[Screenshot grounding data]
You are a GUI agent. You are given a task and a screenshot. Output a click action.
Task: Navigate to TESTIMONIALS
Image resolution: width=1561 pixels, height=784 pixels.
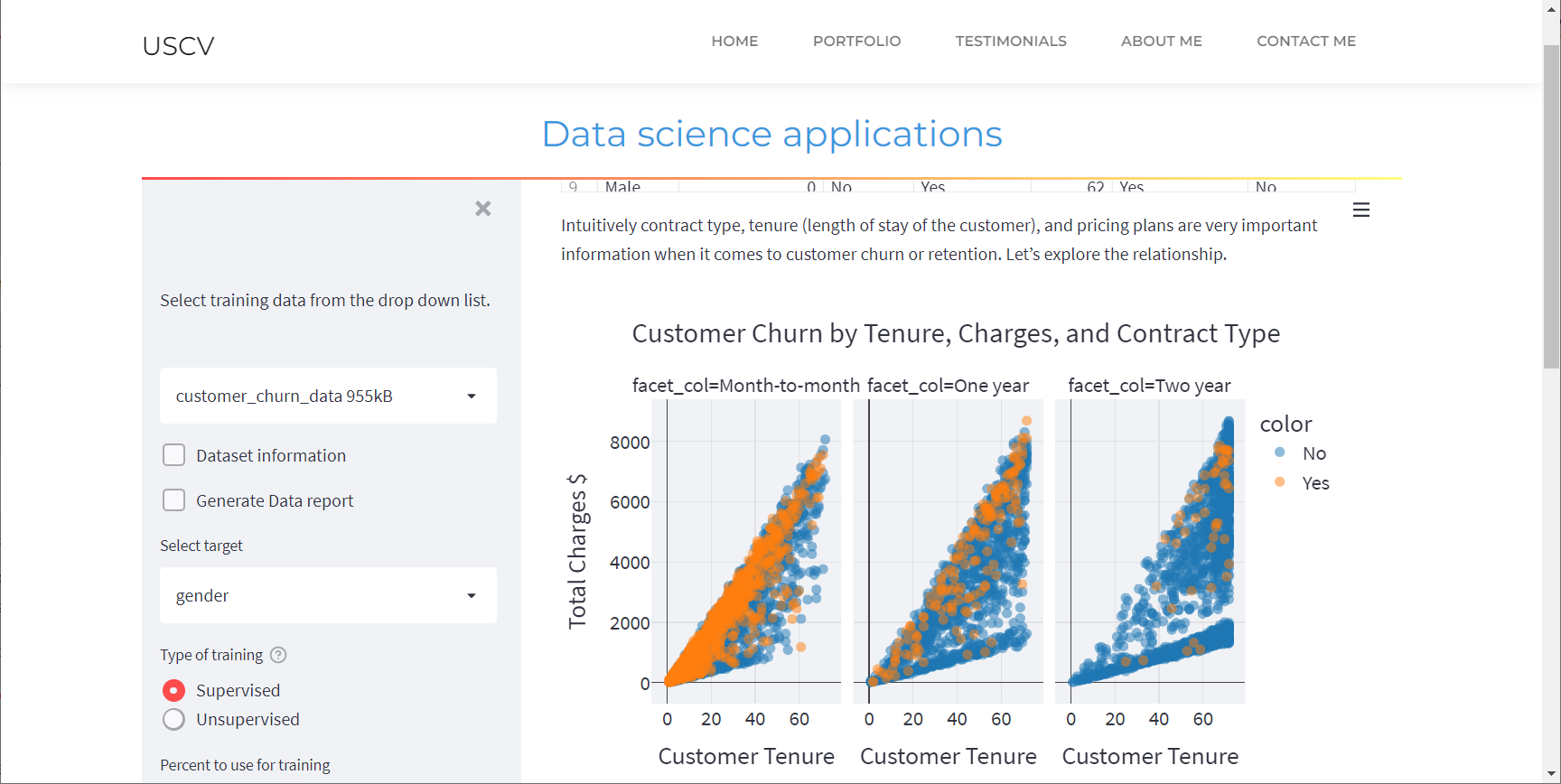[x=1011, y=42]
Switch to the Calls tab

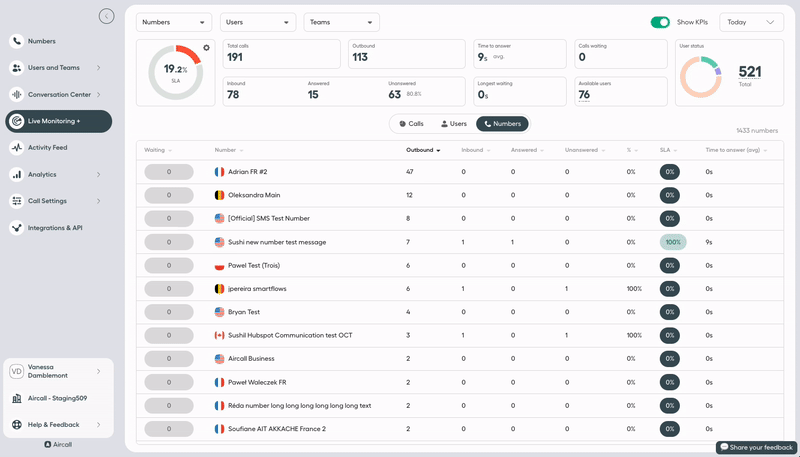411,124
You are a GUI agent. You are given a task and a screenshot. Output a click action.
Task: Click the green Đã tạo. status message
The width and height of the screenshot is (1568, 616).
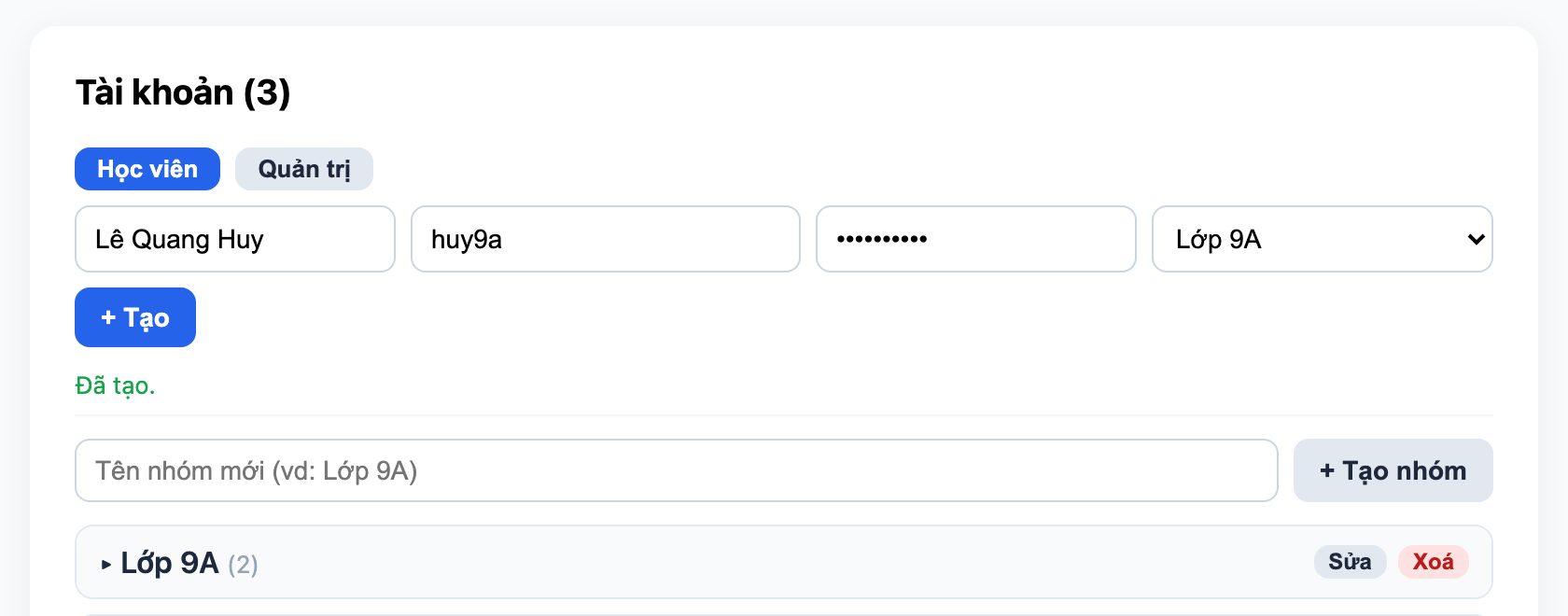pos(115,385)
* * *
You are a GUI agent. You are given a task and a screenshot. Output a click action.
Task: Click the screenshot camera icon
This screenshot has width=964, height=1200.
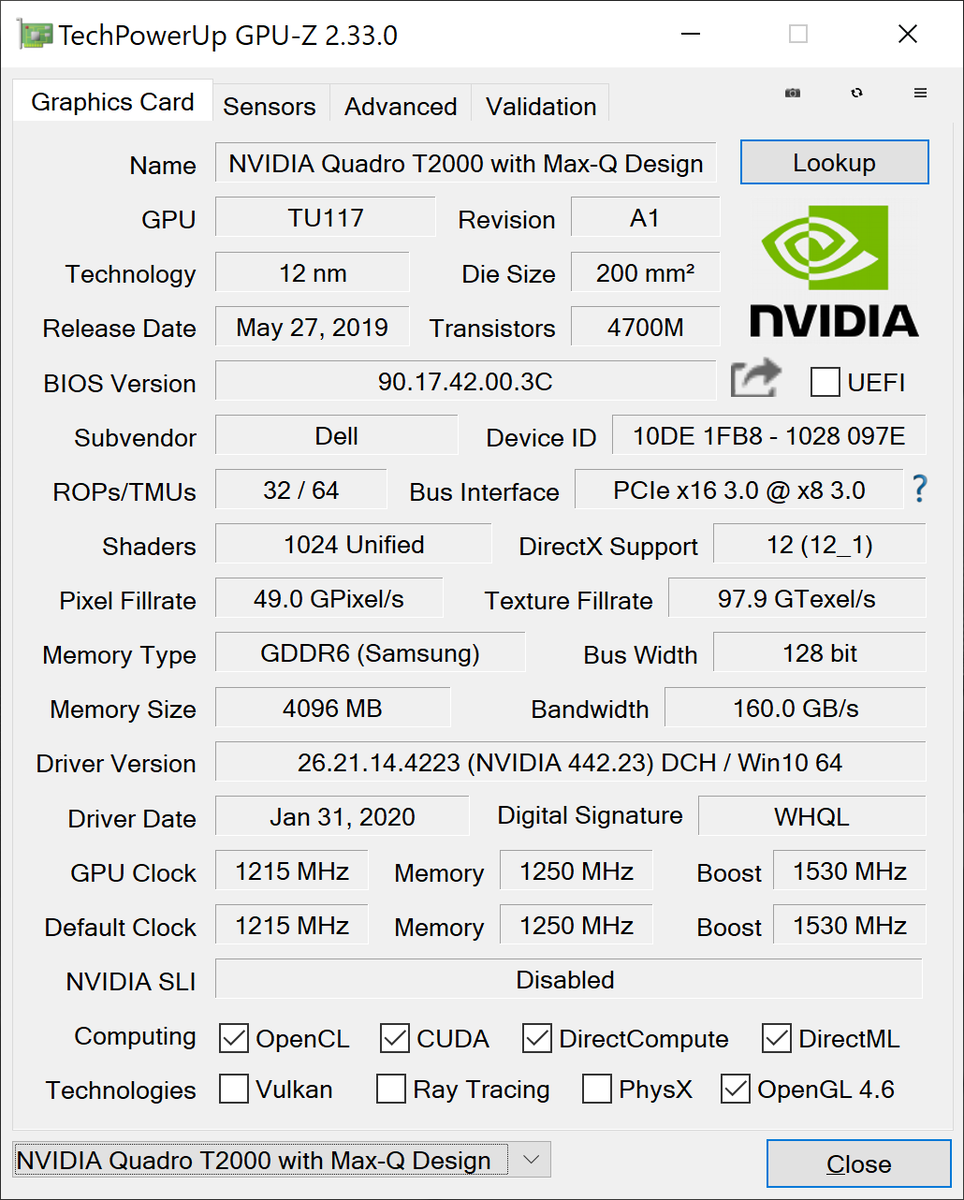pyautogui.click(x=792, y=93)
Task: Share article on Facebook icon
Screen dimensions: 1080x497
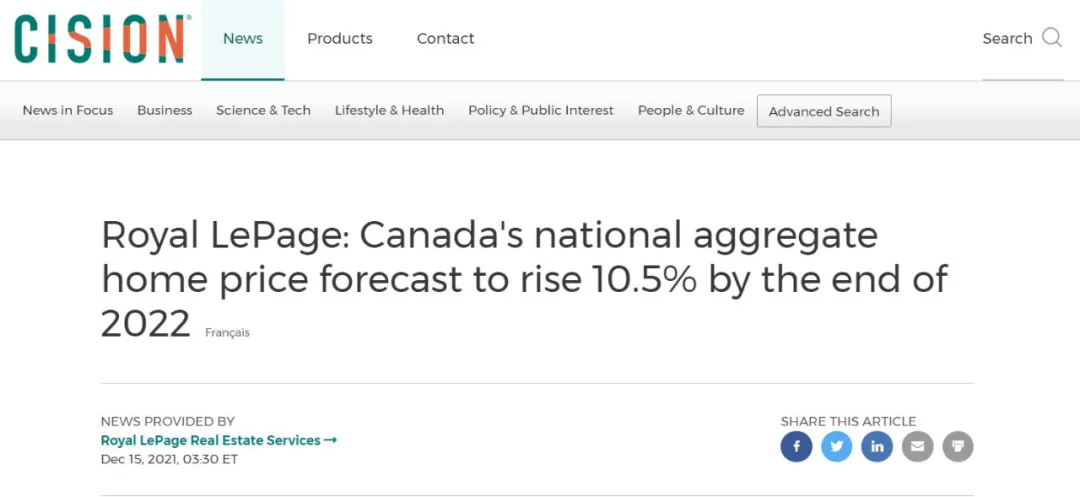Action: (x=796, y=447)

| Problem details |
Taking the records above as input, show every line in which the word "icon" is present.

| Answer to the exercise |
Task: Click the screenshot camera icon
Task: Share article on Facebook icon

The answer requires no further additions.